API is definitely how the external world (of service consumers) perceives your platform. In fact it can act as an (more or less intentional) "anti-corruption layer" & hide real issues (with composition, coupling, isolation, etc.) from the applications that do rely upon it.
Reality
If you're struggling with designing & maintaining your contract with service consumers (API definition) then the real issues are probably with:
- understanding of the domain (its capabilities)
- understanding of the consumer needs / consumer-specific scenarios
- communication
This can be helped with proper design discipline, client workshops, living documentation tools (even such simple ones like Swagger), API-level BDD style tests & many other techniques.
GraphQL is awesome (if applied properly), that's true.
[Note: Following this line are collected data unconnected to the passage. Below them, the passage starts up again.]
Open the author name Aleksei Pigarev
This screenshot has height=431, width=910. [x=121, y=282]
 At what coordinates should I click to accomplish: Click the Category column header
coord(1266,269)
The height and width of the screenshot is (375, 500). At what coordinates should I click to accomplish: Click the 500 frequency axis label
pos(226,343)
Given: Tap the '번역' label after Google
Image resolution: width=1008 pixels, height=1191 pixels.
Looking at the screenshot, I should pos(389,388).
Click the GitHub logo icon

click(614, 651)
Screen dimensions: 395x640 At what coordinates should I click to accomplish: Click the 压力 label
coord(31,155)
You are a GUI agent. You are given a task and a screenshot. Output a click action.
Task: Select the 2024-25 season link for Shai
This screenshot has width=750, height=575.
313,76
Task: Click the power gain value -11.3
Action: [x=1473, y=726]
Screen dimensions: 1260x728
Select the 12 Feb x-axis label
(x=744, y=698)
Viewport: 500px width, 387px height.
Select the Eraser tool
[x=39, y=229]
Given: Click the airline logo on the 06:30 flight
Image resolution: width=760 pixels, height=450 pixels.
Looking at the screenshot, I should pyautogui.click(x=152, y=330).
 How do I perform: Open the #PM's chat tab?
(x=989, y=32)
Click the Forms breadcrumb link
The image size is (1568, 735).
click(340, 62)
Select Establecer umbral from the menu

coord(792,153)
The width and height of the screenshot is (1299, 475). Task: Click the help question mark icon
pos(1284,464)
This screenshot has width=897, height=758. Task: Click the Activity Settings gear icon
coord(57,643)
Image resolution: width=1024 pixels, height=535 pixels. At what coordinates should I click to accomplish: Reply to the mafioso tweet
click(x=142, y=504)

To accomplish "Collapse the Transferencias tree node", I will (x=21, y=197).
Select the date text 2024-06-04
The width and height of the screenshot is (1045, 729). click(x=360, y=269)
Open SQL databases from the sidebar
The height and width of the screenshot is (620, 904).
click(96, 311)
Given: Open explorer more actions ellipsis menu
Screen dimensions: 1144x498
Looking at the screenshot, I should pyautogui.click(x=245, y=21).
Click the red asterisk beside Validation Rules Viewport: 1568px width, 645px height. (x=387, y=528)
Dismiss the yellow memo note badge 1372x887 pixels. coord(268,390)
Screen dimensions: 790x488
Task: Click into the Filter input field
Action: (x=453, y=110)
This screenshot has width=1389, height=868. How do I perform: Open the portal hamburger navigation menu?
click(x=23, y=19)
It's unmatched in certain scenarios, e.g.:
- navigating across very flexible, meta-models of numerous levels of detail
- operating on non-relational, hierarchical, flexibly structured object graphs
- when setting up a commercial API for unspecified consumers (B2B) who'll build you have no idea what upon that
But these scenarios are very specific and they strongly require certain architecture-related decisions up-front (e.g. regarding data persistence). Personally, I'm quite sure that even if you consciously apply these decisions up-front, you can make yourself (& your system) a lot of harm. Starting with just another "hop" in request processing pipeline, ending with dynamic combination of multiple, distributed queries/commands that can't be reliably optimised.
How come? GraphQL represents a very powerful, yet SIMPLE abstraction.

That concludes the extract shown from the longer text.